Cross-border tax avoidance arrangement disclosure rules implementing OECD Model Mandatory Disclosure Rules referred to as “UK MDR” have come into force in the UK on 28 March 2023. In-scope arrangements entered into on or after this date must be reported to HMRC.

Here’s what you need to know.

In Summary

On 31 December 2020, the government took steps to narrow the scope of mandatory reporting in the UK under the EU’s “DAC6” rules (Council Directive (EU) 2018/822). As a result, in the UK, only cross-border arrangements falling under the Category D DAC6 hallmarks have been reportable since 1 January 2021. Broadly, those that have the effect of:

  • circumventing the OECD’s Common Reporting Standard (CRS); or
  • obscuring beneficial ownership and involving the use of offshore entities and structures with no real substance.
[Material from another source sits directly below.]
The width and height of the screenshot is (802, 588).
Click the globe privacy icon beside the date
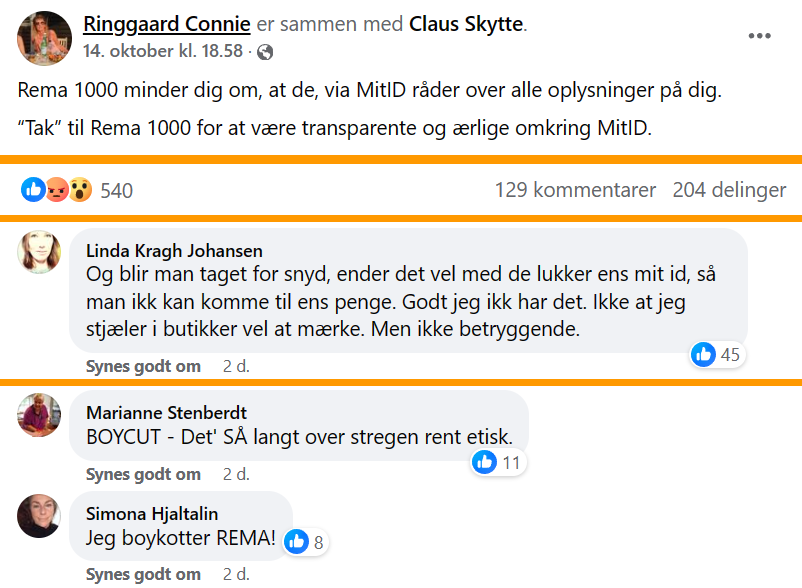coord(265,51)
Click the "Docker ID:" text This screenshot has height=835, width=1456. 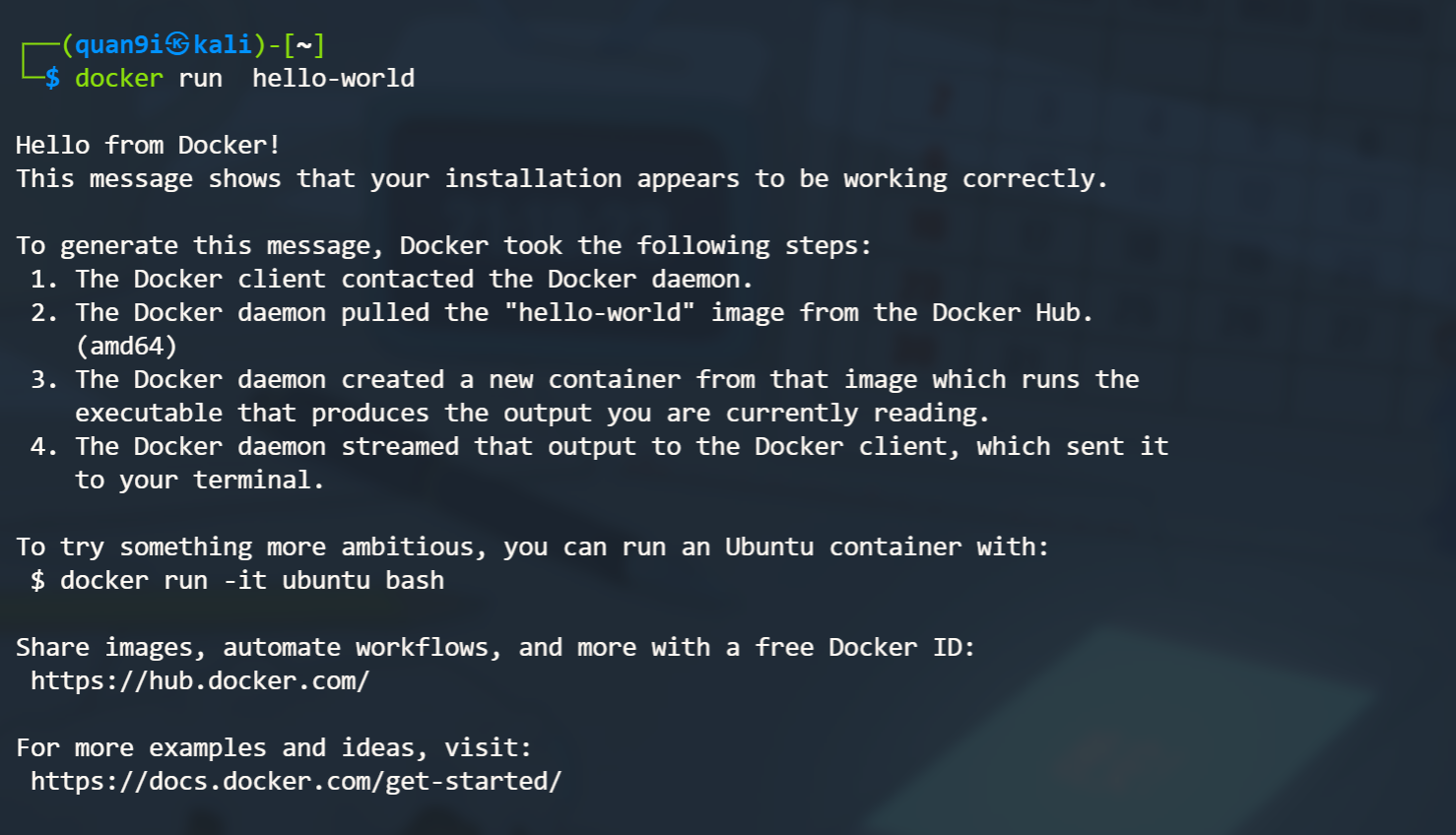point(901,647)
The amendment to the UK DAC6 regulations passed by The International Tax Enforcement (Disclosable Arrangements) Regulations 2020 was intended as a temporary step, with the government intending to introduce, and consult on, legislation to implement mandatory reporting under the OECD Model Mandatory Disclosure Rules for CRS Avoidance Arrangements and Opaque Offshore Structures.

This process has taken longer than anticipated, however, The International Tax Enforcement (Disclosable Arrangement) Regulations 2023 (“the Regulations”) were passed in January 2023 and come into effect on 28 March 2023 implementing this change. The International Tax Enforcement (Disclosable Arrangements) Regulations 2020 will be repealed with effect from the same date.

The scope of the Regulations is more limited than under the original UK DAC6 regulations and will only apply to the two categories of arrangements described below. Helpfully lookback periods are not extended. However provisions regarding UK nexus mean that certain arrangements that may not have been reportable under the UK DAC6 regulations are reportable under UK MDR.

In depth


Despite the efforts of the international community to tackle offshore tax evasion, tax authorities maintain that they have continued to find evidence of arrangements and structures being designed to facilitate 

non-compliance, including through the use of opaque offshore structures, and through arrangements designed to circumvent transparency initiatives such as the CRS.

In response to this, the OECD developed the MDR, published in 2018. These rules require taxpayers and advisers to report information to the tax authorities on certain prescribed arrangements and structures which could facilitate tax evasion. Tax authorities in implementing jurisdictions will then share this information with the tax authorities of the jurisdiction where the taxpayer is resident.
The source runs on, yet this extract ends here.